* **What to do**: Pull out each line in the entries below that contains the word "icon", with uppercase and lowercase letters counting as different.

*** Record extracts ***

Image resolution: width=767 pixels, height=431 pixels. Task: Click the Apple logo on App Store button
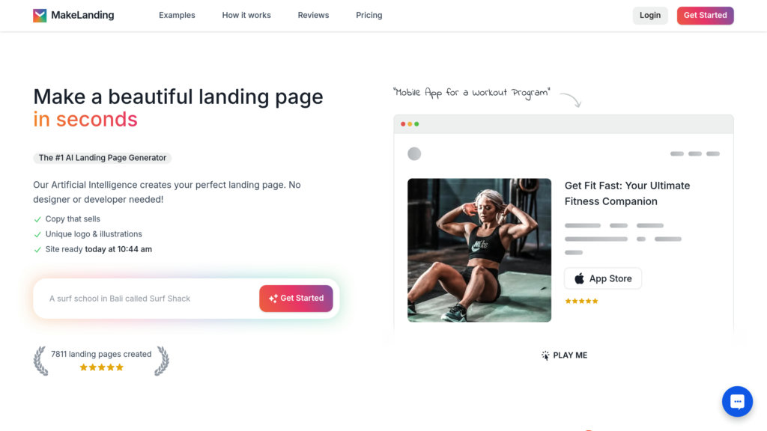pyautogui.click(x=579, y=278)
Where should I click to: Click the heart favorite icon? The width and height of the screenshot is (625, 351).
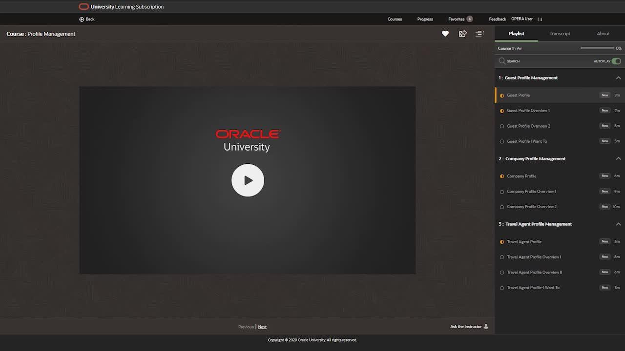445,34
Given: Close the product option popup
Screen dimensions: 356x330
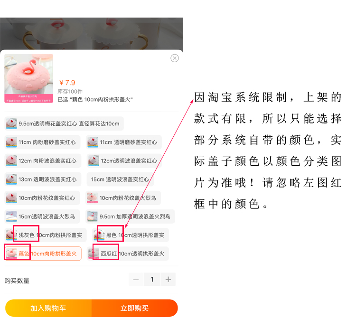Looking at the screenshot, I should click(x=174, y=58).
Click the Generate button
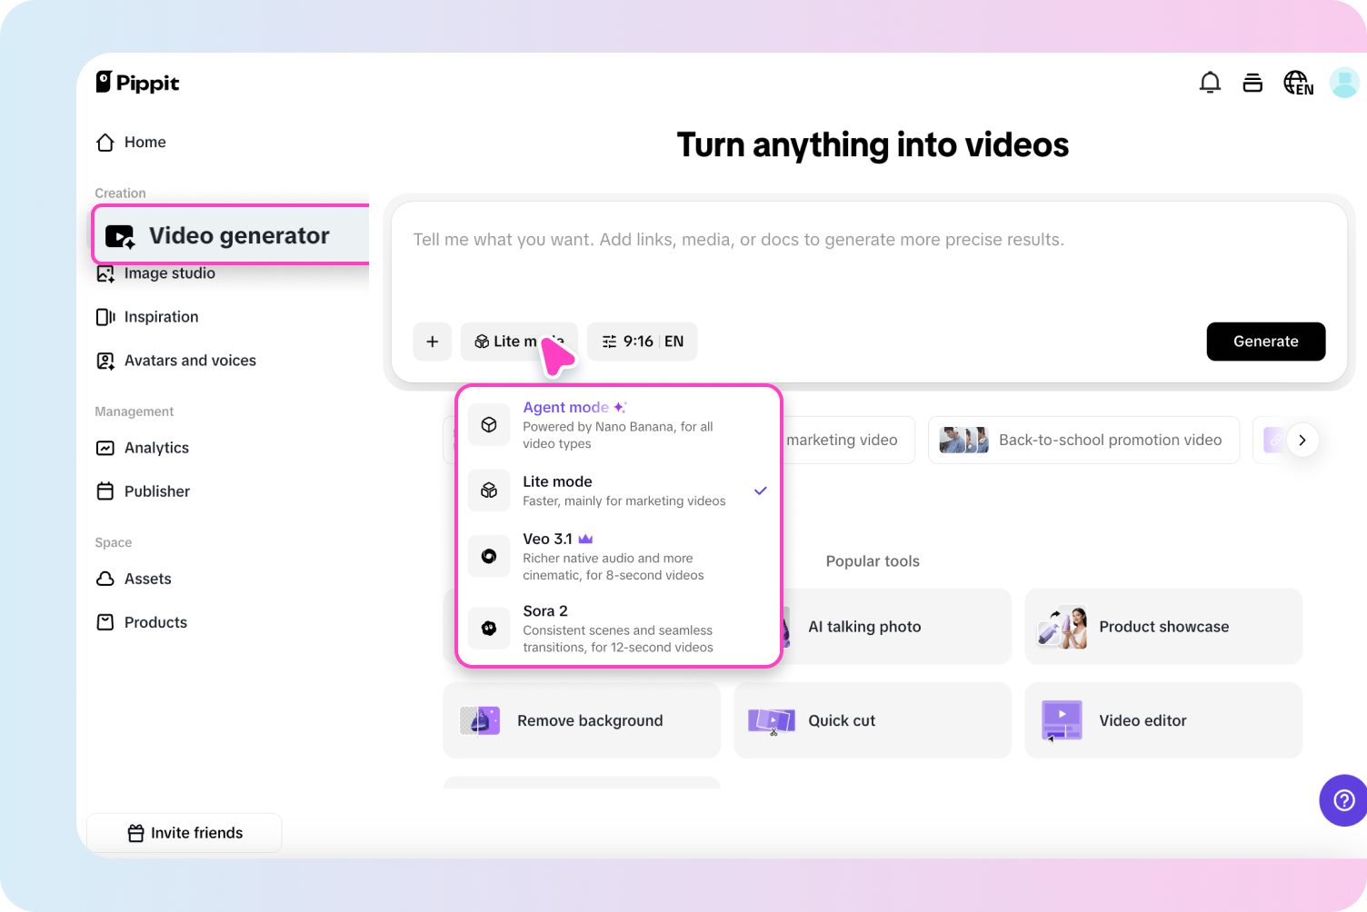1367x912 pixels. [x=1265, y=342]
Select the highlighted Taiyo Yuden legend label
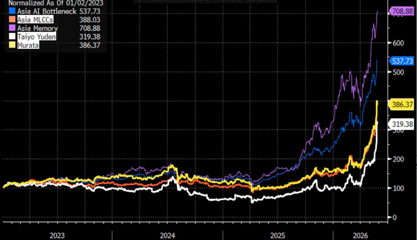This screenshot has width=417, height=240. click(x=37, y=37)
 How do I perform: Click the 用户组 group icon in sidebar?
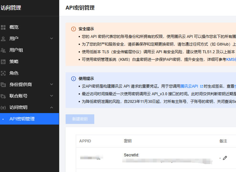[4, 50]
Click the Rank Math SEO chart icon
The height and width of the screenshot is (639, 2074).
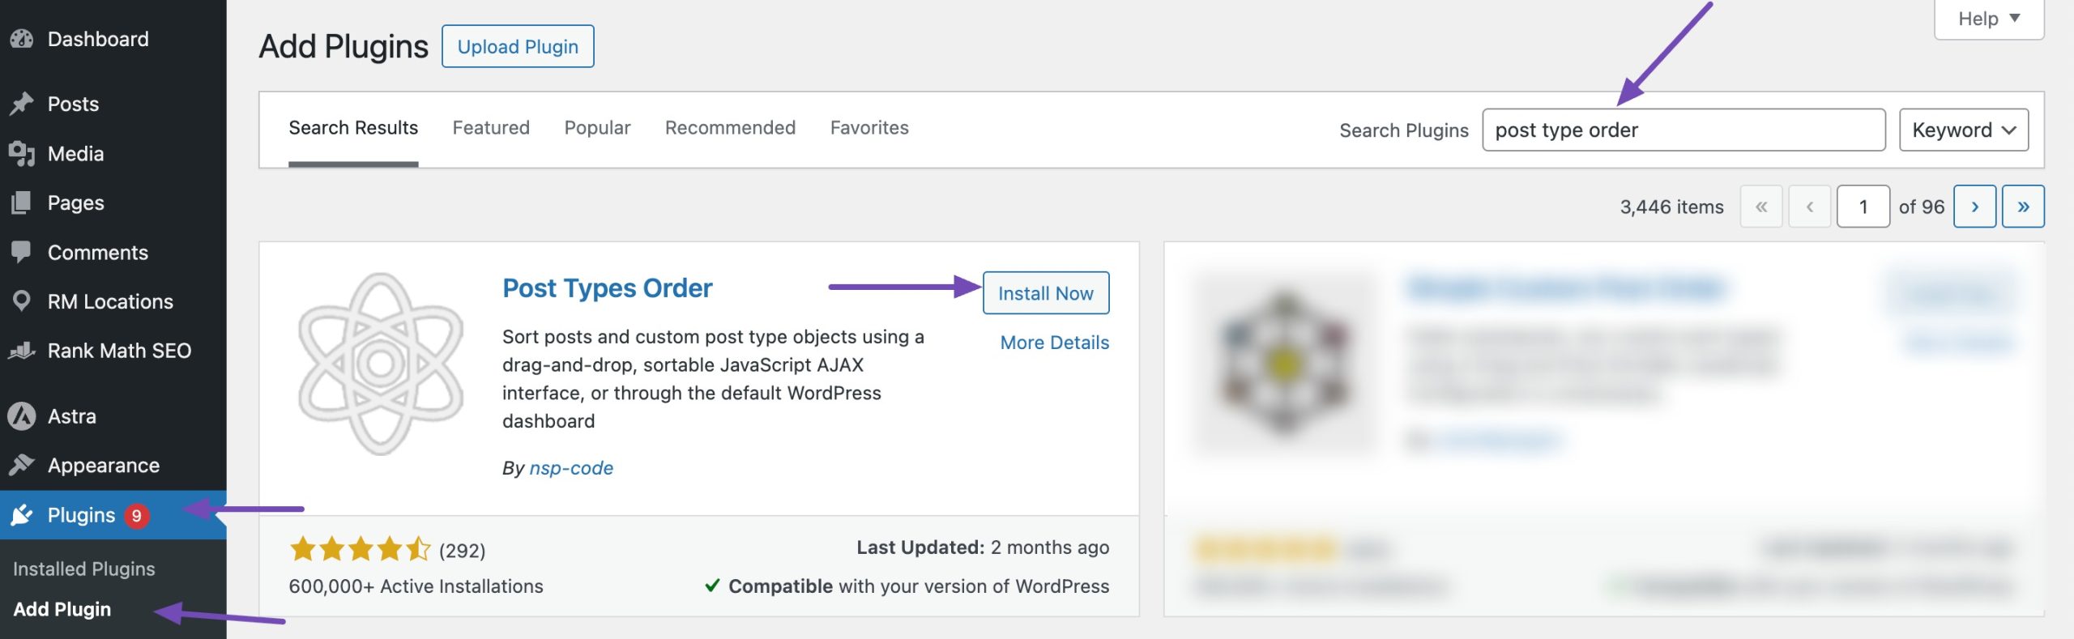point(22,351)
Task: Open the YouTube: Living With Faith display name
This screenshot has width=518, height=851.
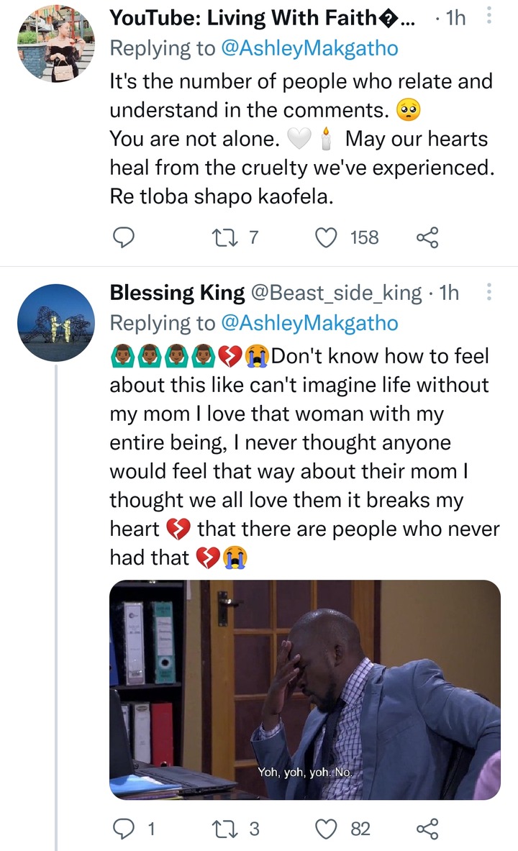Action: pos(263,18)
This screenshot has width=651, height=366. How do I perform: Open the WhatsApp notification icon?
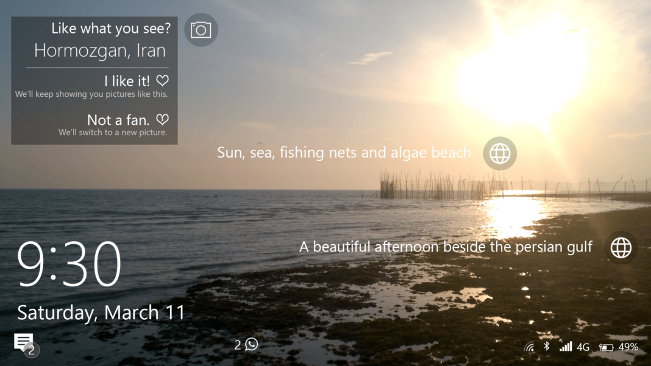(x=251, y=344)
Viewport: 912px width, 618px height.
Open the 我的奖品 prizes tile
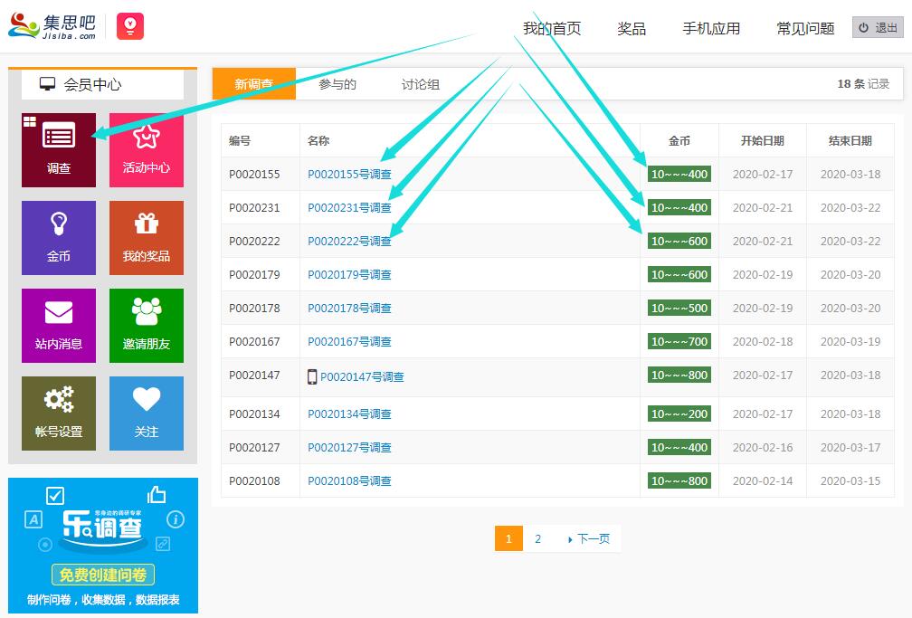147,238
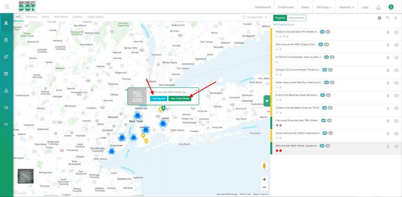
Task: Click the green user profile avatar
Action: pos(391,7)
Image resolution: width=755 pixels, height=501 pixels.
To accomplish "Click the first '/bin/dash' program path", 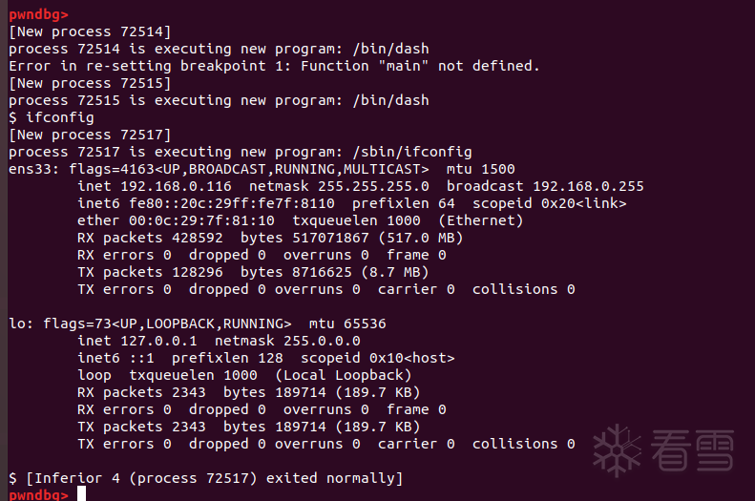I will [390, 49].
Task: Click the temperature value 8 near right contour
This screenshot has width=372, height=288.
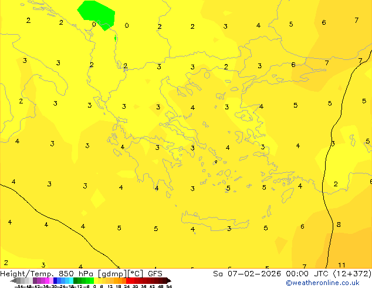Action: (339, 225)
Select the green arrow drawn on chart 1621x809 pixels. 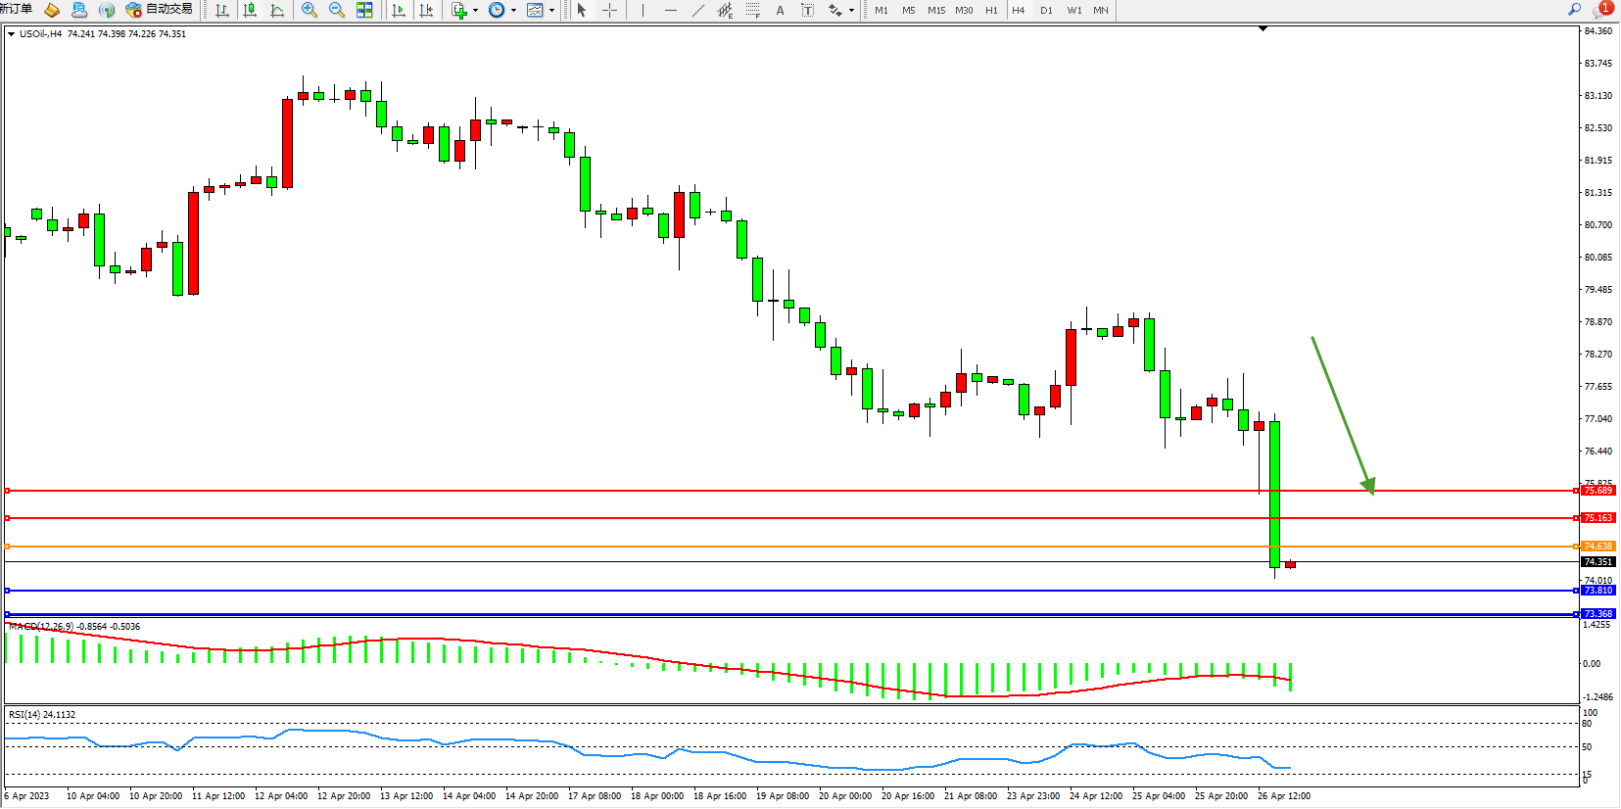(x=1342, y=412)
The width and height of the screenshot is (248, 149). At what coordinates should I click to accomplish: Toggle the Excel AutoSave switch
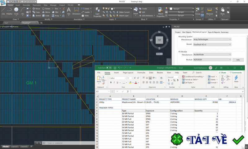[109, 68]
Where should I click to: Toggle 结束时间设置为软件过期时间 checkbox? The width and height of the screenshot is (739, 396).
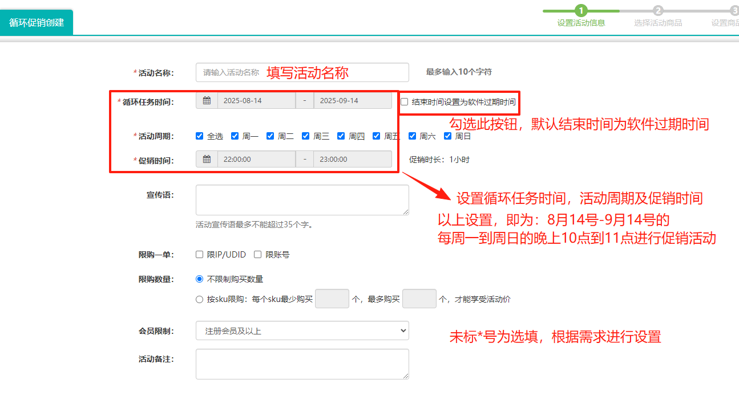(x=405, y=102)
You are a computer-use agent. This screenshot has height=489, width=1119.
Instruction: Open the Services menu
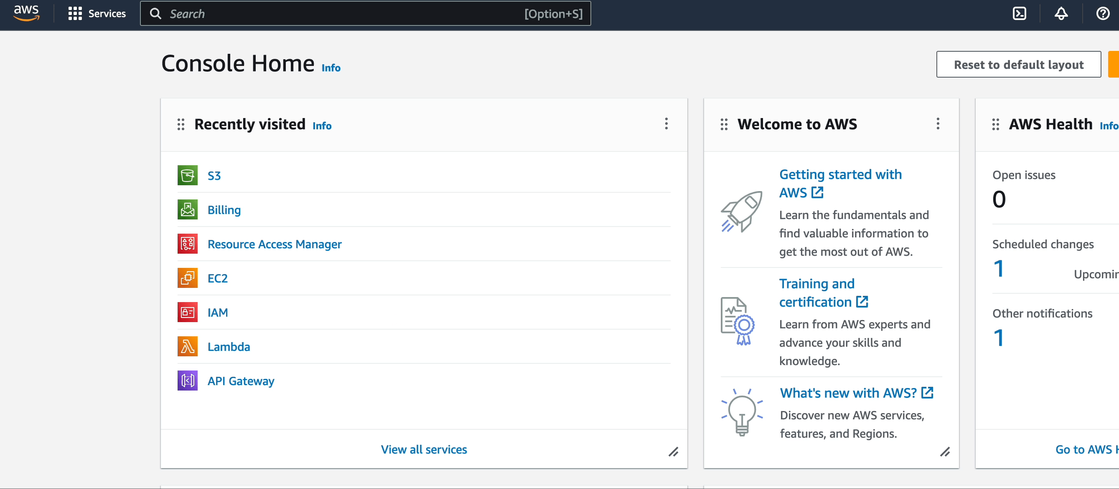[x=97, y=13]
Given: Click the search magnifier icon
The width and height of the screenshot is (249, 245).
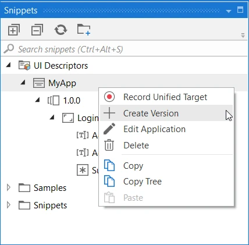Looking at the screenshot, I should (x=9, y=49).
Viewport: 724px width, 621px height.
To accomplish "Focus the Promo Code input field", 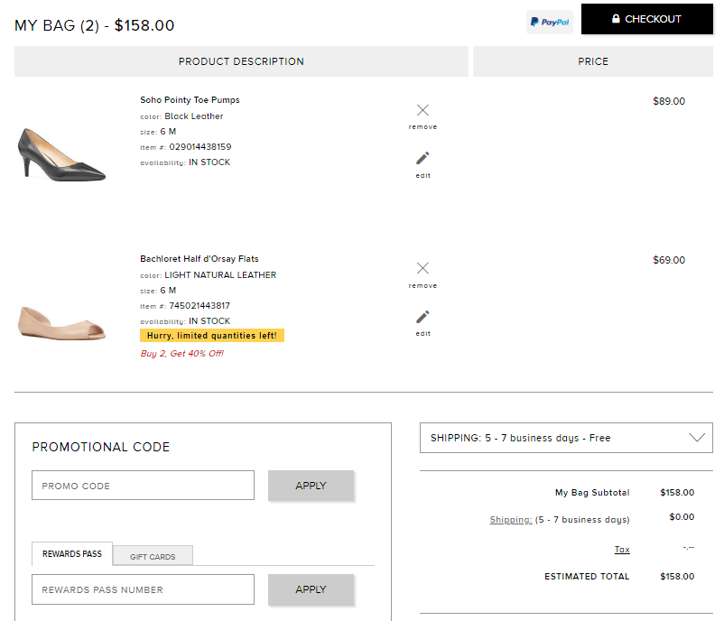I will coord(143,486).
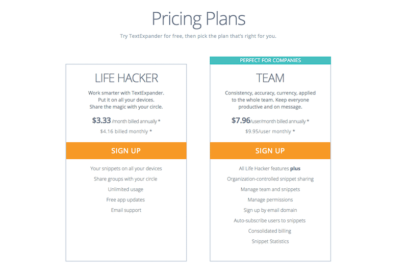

***

* **Complete answer**:
Where should I click to: Click the heart favorite icon? The width and height of the screenshot is (625, 351).
 How do I perform: Click the 用户组 group icon in sidebar?
Click the Rank Math SEO chart icon
This screenshot has width=651, height=366. How do I perform: Open the WhatsApp notification icon?
Given: Click the search magnifier icon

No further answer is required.